By responding boldly and immediately after the start of the military conflict, IOs appear to be competing to shape international political discourse, helping to restore the legal order while the sheriff (the Security Council) is out of town.Footnote 59 This occurred both in the Ukrainian conflict and the Syrian one.Footnote 60 Indeed, IOs, even the more technical ones, are today concerned about their reputation in the eyes of the public opinion and more aware of the coercive means at their disposal (institutional or extra-institutional), so they can no longer “stay silent” or “remain indifferent”Footnote 61 in the face of serious violations of international law.

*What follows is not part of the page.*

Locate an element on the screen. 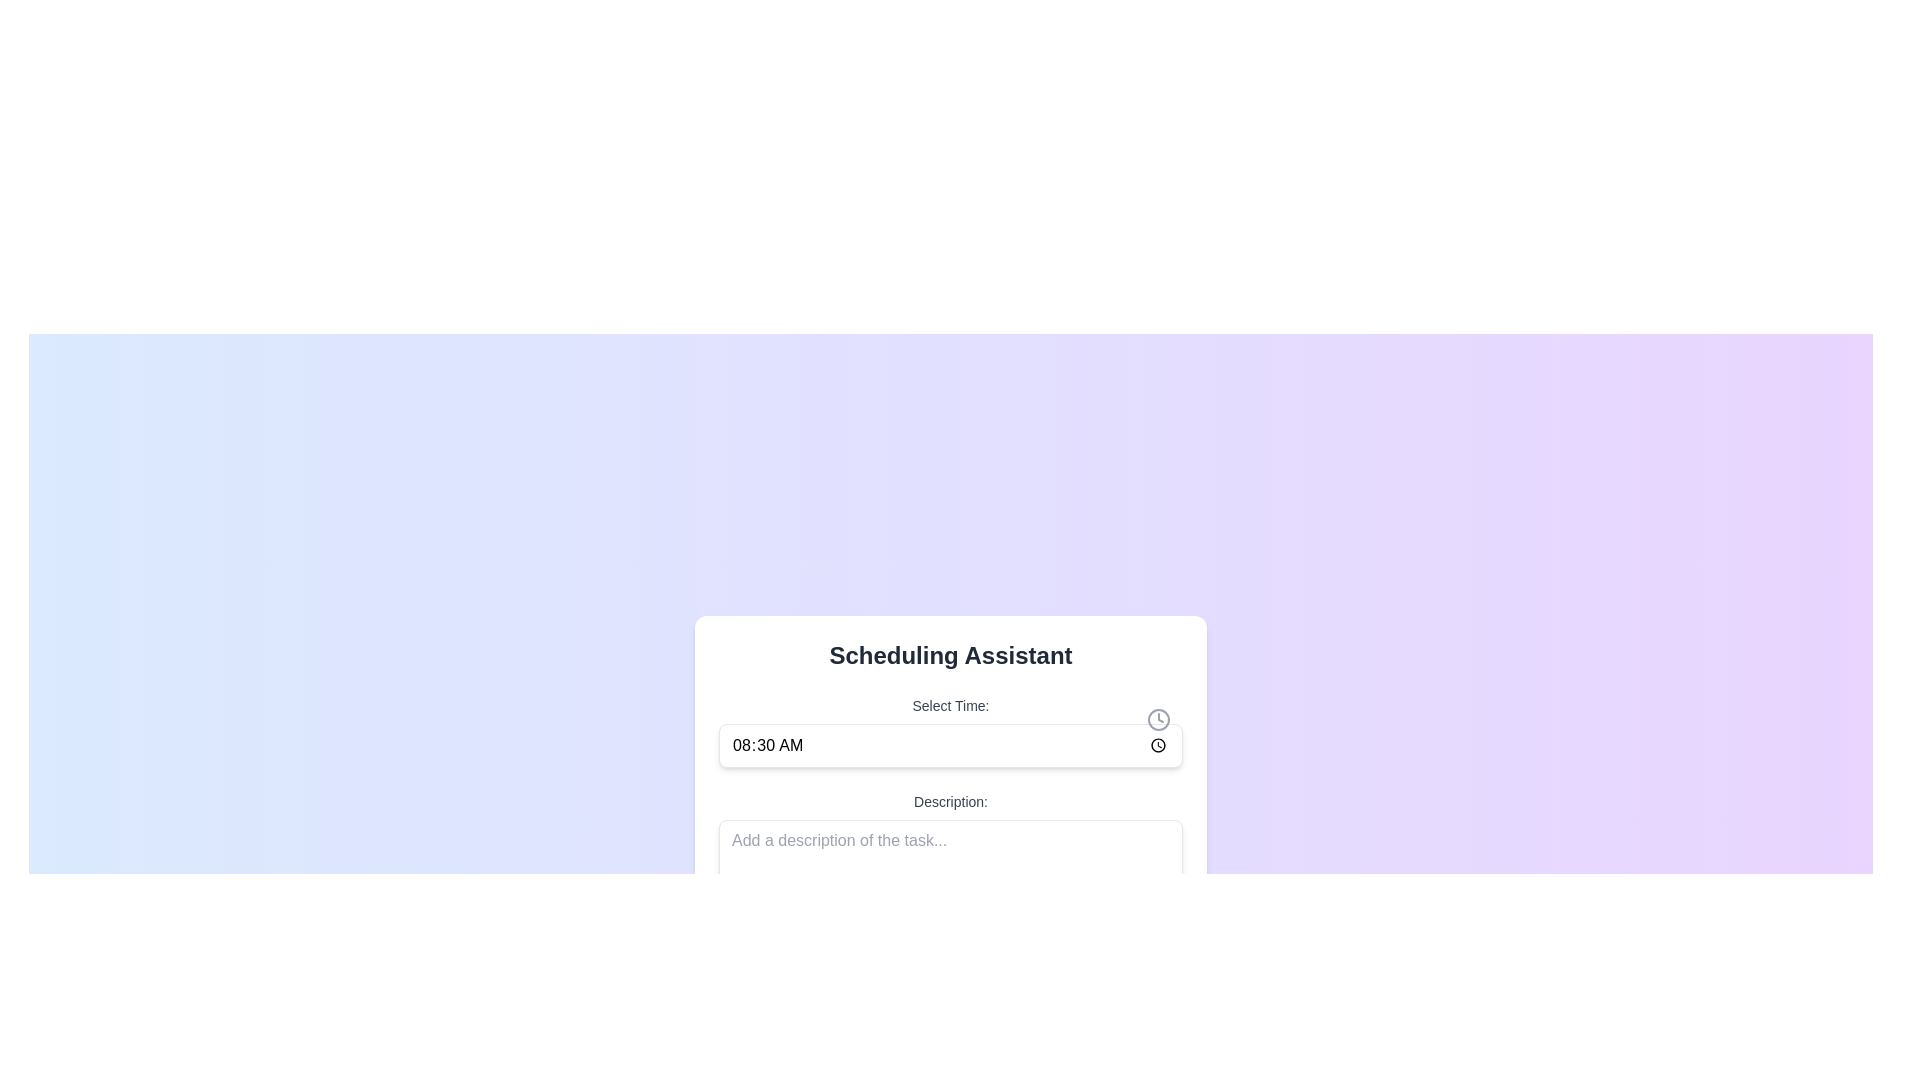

An earlier commentator on the ever-growing number of IOs and their role in the sanctioning dynamic observed that “although [IOs] have not yet changed the basic structure of the international community, [they] may contain the germs of such change.”Footnote 62 Indeed, IOs have taken center stage in the international arena and in the enforcement of the law. The present era of global governance led by international institutions, after being sorely tested by the voluntarily “disengagement,”Footnote 63 is now entering a new phase in which IOs have become more hard-liners and interventionists, firing back against the outlawed member, by making use of the powers laid down in, implied by, or beyond, their own rules. By doing so, IOs abdicate their natural function as mediators and choose to be actively engaged in the conflict, thus accepting the risk of undermining the current multilateral (rectius multi-polarized) cooperation, while at the same time contributing to the reaffirmation of the legality. The jury is still out on which results this development will eventually bring.